====== RECORDS TO PROCESS ======

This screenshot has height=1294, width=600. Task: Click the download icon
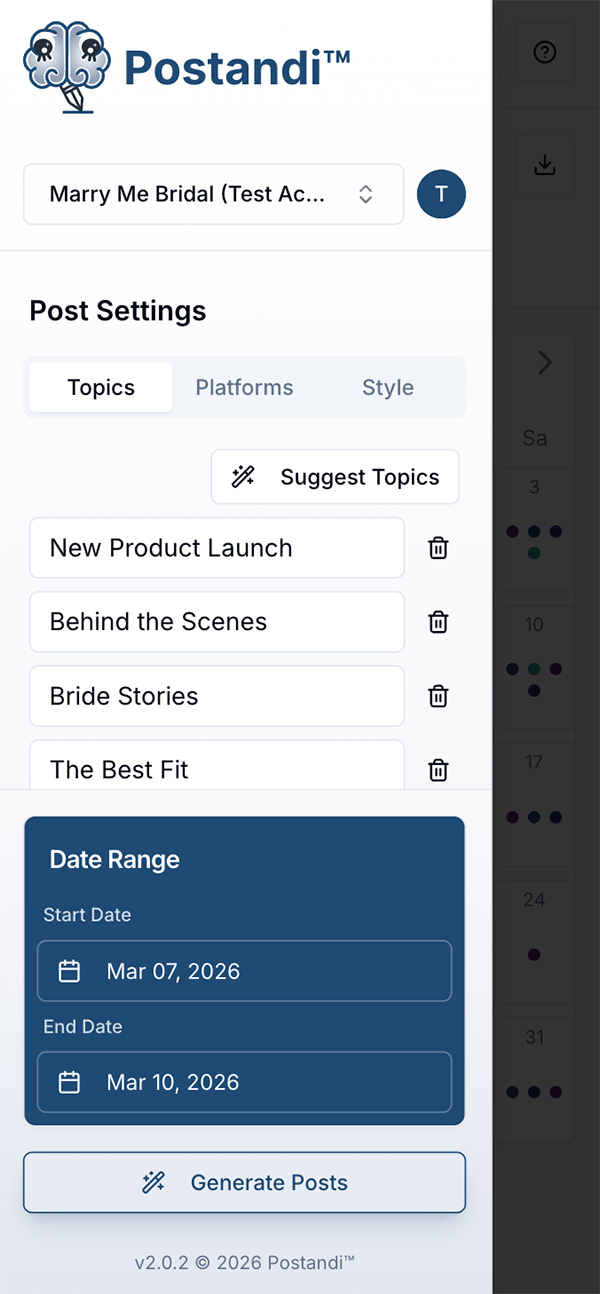pos(544,165)
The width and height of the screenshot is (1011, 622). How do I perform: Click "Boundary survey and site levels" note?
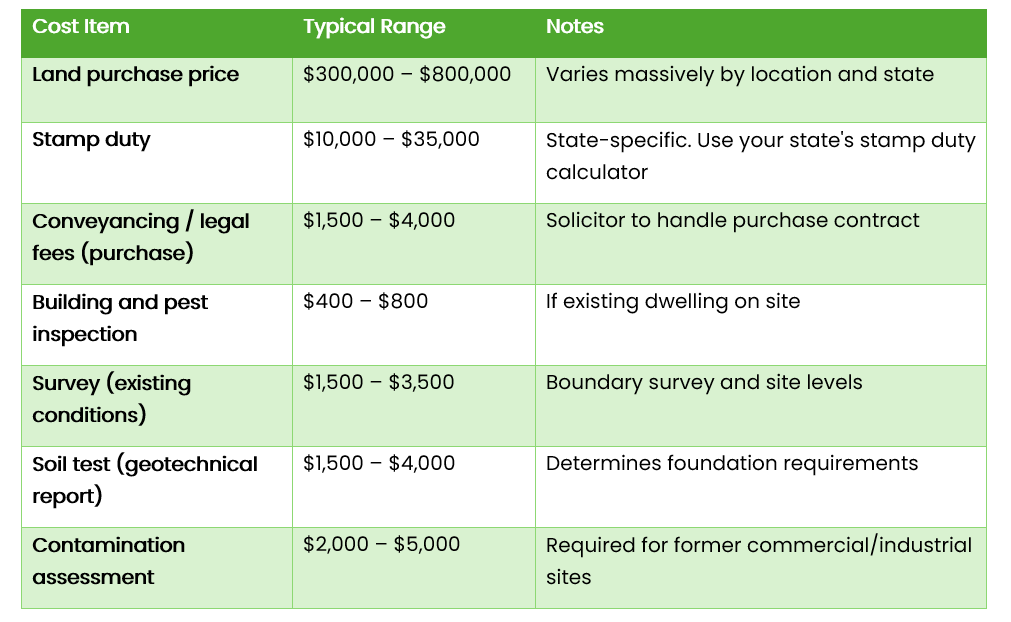pyautogui.click(x=704, y=383)
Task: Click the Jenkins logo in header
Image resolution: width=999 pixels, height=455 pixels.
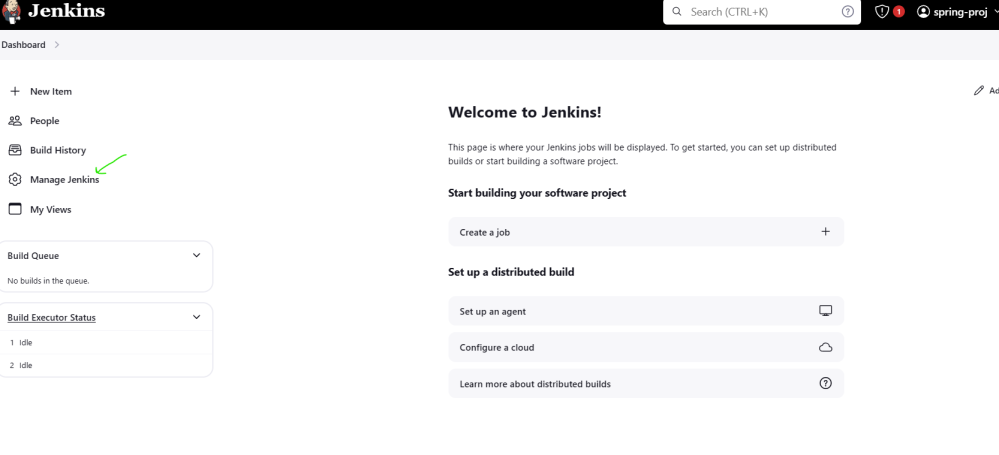Action: (x=12, y=11)
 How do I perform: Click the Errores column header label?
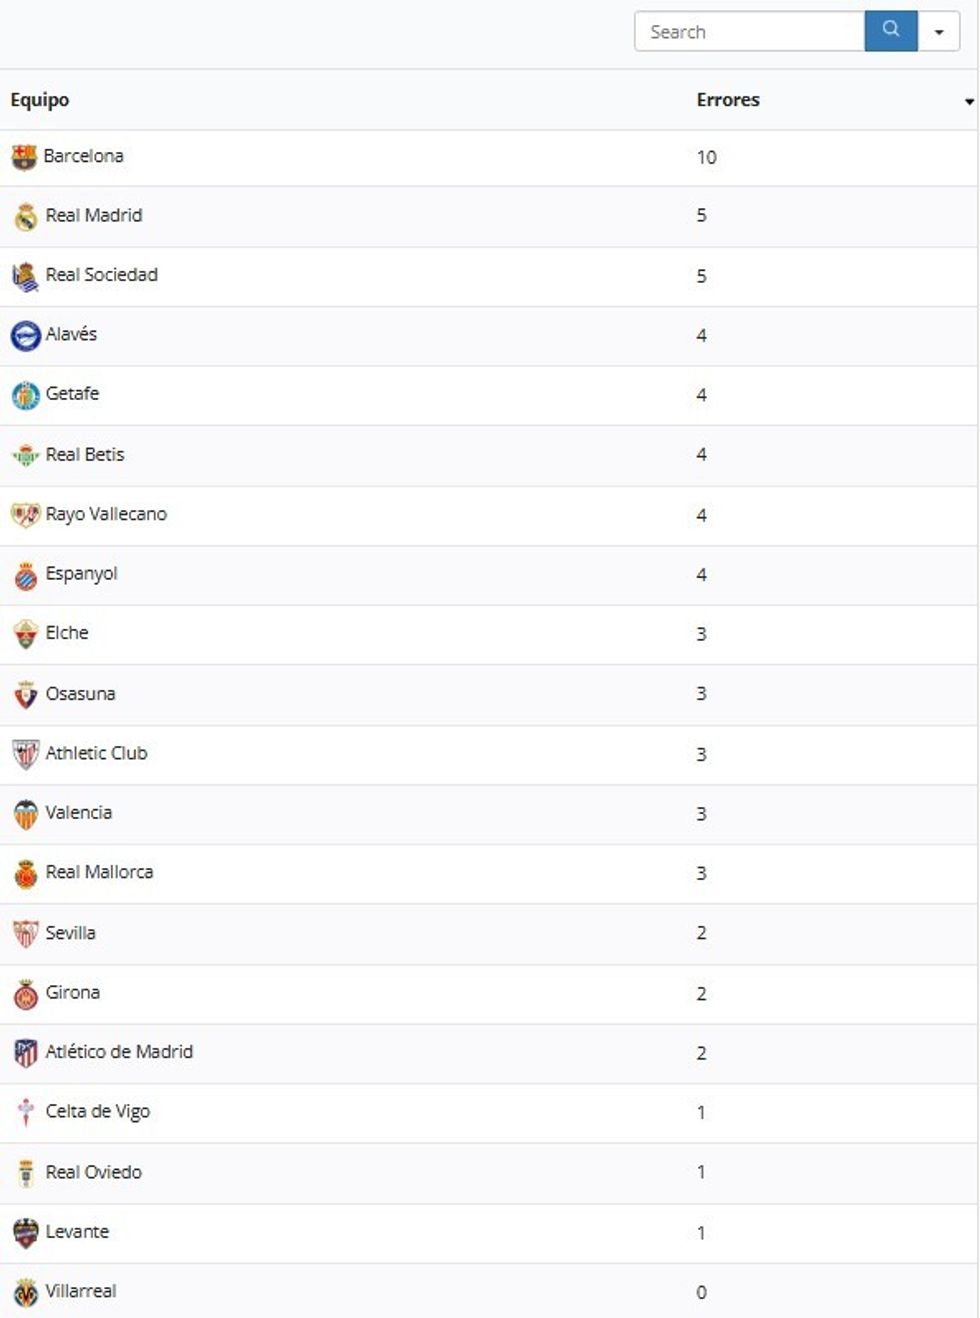tap(728, 100)
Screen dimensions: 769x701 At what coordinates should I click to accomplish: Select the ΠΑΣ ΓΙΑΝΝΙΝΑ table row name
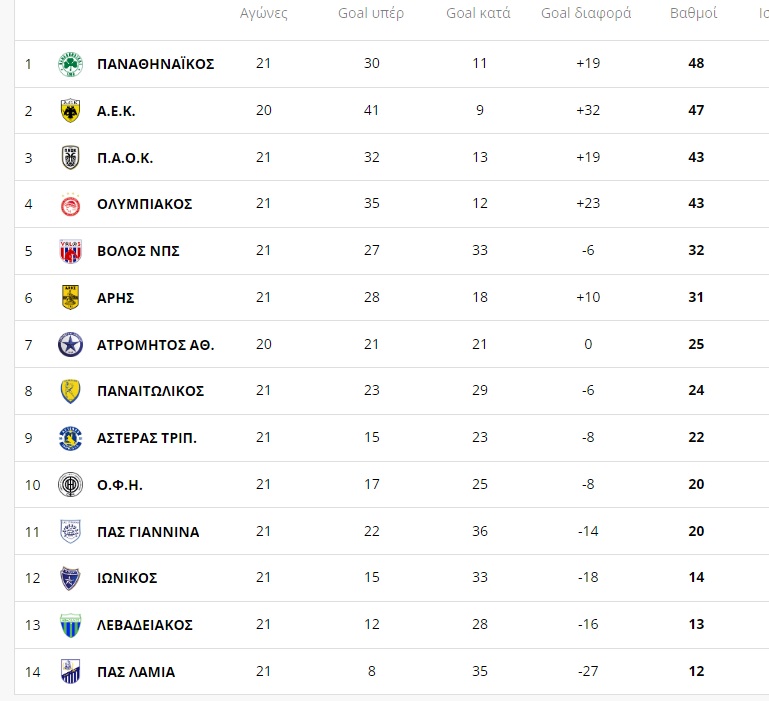148,532
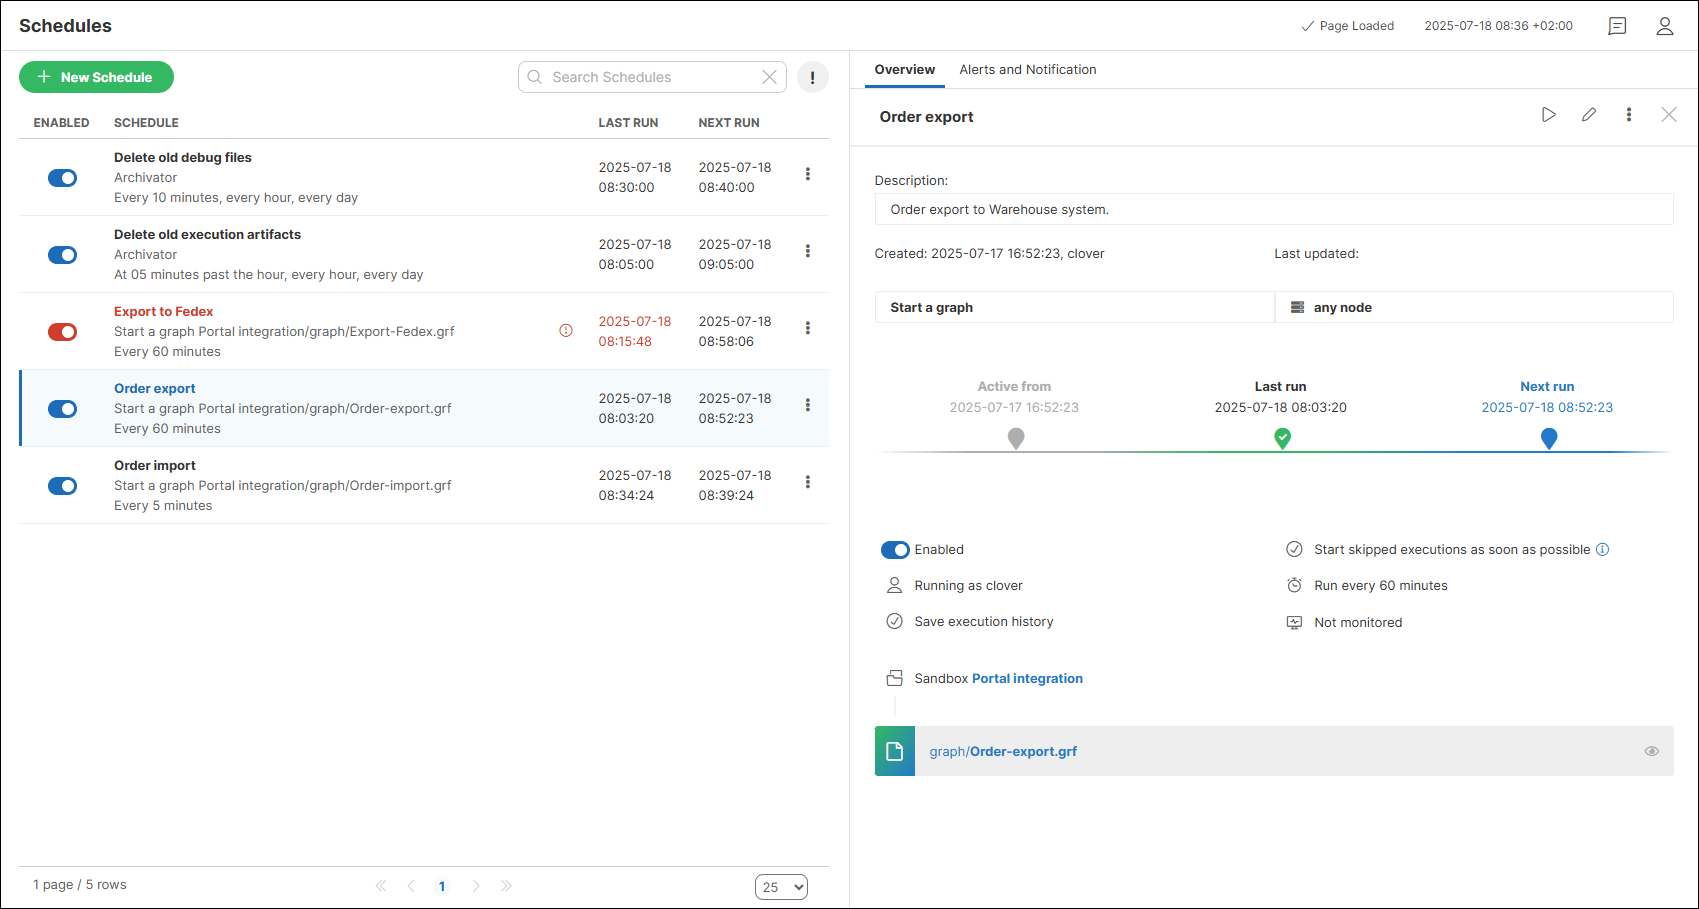This screenshot has width=1699, height=909.
Task: Open the messages icon in header
Action: point(1616,26)
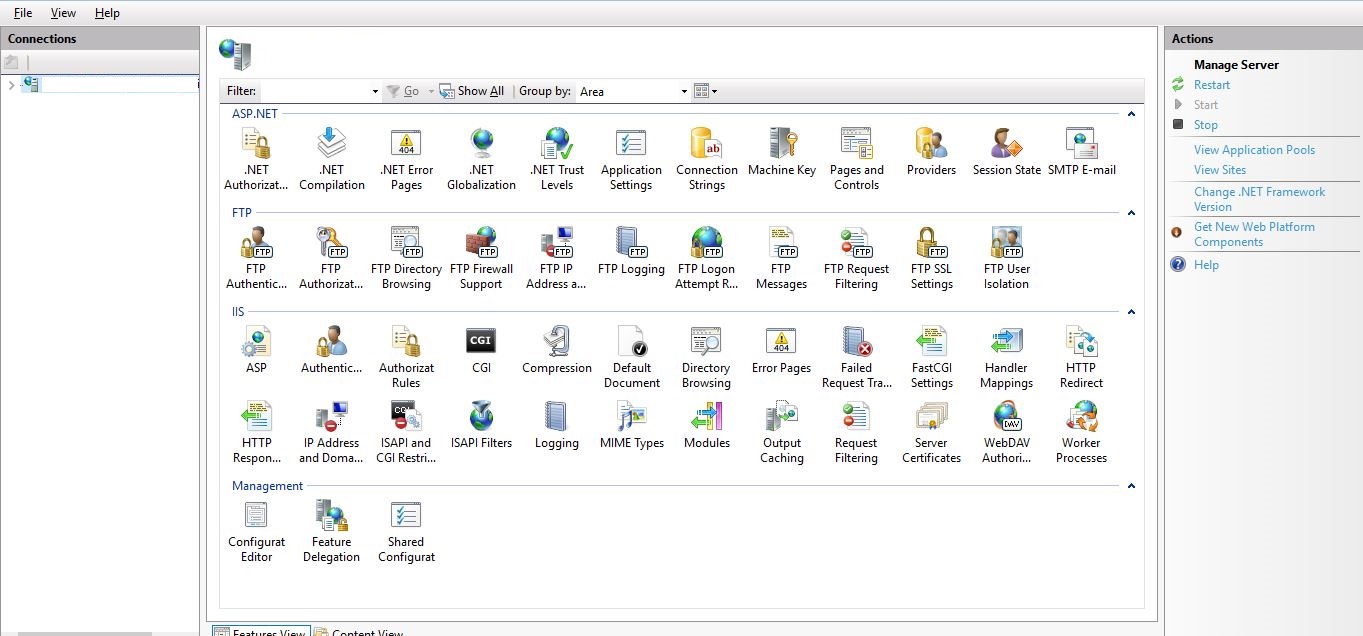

======

*WHAT YOU HAVE TO DO:* From the first line to the last, set down the records exactly, leaving out images.

*RESPONSE TO THE EXERCISE:*
This screenshot has height=1294, width=600. Task: Click the download icon
pos(544,165)
The width and height of the screenshot is (1011, 622). How do I perform: Click "Boundary survey and site levels" note?
pyautogui.click(x=704, y=383)
Task: Click the Jenkins logo in header
Image resolution: width=999 pixels, height=455 pixels.
Action: (x=12, y=11)
 How do I perform: Click the Errores column header label?
tap(728, 100)
Screen dimensions: 769x701 At what coordinates should I click to accomplish: Select the ΠΑΣ ΓΙΑΝΝΙΝΑ table row name
148,532
This screenshot has width=1699, height=909.
Task: Open the messages icon in header
Action: point(1616,26)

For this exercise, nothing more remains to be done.